Don’t wait to see if symptoms improve on their own. Every minute counts during a stroke. The longer treatment is delayed, the higher the risk of brain damage and disability.
If you’re with someone who might be having a stroke, watch them carefully while waiting for emergency help to arrive.
For any symptoms that might relate to moyamoya disease, even if they’re mild, it’s important to see a healthcare provider promptly.
Causes
The exact reason why moyamoya disease develops remains unknown. This condition appears most frequently in East Asian countries like Japan, Korea, and China, suggesting a possible genetic component in certain populations.
Some people develop similar blood vessel changes that resemble moyamoya disease but may have different origins. These cases are classified as moyamoya syndrome rather than the disease itself.
Several health conditions have been linked to moyamoya syndrome, including:
- Down syndrome
- Sickle cell anemia
- Neurofibromatosis type 1
- Hyperthyroidism
When blood vessel changes mimic moyamoya disease but connect to another underlying condition, doctors typically diagnose it as moyamoya syndrome. The symptoms and treatments may differ from those of the primary disease.
Risk Factors
Several factors may raise your chances of developing moyamoya disease:
Ethnic Background
- People of East Asian descent (especially from Japan, Korea, and China) have higher rates of the disease
- Asian individuals living in Western countries still maintain this increased risk
Genetic Factors
- Having a family member with moyamoya disease increases your risk 30-40 times
- This strong family connection points to genetic causes
Age and Gender
- Children under 15 are most commonly affected
- Females have slightly higher rates than males
Related Medical Conditions
The disease sometimes appears alongside other disorders such as:
- Neurofibromatosis type 1
- Sickle cell disease
- Down syndrome
- Various other conditions
While doctors don’t yet understand exactly what causes moyamoya disease, these risk factors help identify who might need closer monitoring. The combination of family history and ethnic background suggests strong genetic components in how the disease develops.
Health Problems
Moyamoya disease can lead to several health issues, mostly due to strokes. Patients might experience seizures after blood flow to the brain is reduced.

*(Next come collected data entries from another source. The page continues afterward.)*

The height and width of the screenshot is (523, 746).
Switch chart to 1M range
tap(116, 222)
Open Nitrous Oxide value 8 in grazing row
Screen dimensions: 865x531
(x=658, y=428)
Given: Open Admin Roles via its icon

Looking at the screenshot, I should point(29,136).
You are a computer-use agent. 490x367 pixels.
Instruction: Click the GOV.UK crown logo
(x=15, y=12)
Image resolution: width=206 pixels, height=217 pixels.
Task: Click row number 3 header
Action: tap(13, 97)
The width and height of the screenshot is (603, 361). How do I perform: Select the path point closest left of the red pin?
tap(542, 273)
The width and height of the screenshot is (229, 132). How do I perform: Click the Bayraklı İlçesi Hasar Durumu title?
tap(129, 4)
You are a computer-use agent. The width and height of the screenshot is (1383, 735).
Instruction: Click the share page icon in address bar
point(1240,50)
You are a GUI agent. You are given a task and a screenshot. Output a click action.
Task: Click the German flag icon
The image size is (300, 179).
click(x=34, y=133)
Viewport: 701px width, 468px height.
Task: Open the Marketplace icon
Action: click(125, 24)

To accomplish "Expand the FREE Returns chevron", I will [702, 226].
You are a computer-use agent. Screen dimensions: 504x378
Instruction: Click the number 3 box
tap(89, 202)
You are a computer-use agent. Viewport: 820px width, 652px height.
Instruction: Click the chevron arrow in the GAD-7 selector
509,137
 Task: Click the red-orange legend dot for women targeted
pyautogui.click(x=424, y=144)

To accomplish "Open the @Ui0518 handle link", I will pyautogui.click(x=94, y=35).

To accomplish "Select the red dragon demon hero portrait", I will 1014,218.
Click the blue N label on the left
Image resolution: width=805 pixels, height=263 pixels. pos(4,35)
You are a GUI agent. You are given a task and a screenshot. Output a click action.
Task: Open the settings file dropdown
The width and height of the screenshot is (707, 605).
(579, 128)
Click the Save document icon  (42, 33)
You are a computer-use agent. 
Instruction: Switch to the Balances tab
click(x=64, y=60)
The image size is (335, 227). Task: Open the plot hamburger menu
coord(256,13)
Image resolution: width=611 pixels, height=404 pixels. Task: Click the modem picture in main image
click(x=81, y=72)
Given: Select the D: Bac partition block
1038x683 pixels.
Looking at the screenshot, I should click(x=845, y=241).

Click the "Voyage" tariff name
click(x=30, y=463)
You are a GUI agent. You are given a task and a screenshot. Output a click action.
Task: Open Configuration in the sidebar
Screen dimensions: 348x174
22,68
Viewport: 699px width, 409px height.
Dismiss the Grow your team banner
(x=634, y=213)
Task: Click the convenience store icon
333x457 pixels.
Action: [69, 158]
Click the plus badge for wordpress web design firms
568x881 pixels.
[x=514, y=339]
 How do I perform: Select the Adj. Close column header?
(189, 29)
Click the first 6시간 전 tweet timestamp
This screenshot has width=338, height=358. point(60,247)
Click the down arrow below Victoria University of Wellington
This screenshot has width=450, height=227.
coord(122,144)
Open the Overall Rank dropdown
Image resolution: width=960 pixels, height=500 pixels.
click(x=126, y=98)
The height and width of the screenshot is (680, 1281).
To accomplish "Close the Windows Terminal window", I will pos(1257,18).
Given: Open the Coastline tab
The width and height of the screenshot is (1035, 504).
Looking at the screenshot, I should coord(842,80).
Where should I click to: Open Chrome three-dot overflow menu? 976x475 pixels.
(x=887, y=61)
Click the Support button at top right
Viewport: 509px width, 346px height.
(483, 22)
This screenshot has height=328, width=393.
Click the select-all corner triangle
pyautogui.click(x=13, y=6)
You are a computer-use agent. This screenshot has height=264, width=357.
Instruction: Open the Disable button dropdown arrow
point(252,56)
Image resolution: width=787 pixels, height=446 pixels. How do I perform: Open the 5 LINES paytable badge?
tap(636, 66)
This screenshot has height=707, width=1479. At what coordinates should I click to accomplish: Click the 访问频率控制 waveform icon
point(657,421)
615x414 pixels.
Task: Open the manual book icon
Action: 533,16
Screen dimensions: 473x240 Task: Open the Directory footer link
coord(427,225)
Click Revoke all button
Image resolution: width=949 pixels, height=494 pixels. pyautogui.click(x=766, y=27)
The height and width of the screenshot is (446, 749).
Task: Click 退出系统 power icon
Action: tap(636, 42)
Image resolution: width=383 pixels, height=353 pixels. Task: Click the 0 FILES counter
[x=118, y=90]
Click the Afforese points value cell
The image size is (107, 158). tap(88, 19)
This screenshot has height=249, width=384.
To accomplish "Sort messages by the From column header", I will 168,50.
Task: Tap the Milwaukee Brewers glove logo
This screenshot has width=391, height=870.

Some people develop paralysis or weakness on one side of their body. Vision problems are also common.
Other difficulties include:
- Speech difficulties
- Movement disorders
- Developmental delays in children
Preventing Complications
While no method exists to stop moyamoya disease from developing, proper treatment plans can effectively prevent complications like strokes.
Medical interventions focus on managing symptoms and reducing risks associated with this condition.
Key prevention strategies include:
- Regular medical checkups with specialists
- Prompt treatment of symptoms
- Following prescribed medication regimens
- Lifestyle modifications as recommended
Early intervention remains crucial for reducing the chance of serious complications in people with moyamoya disease.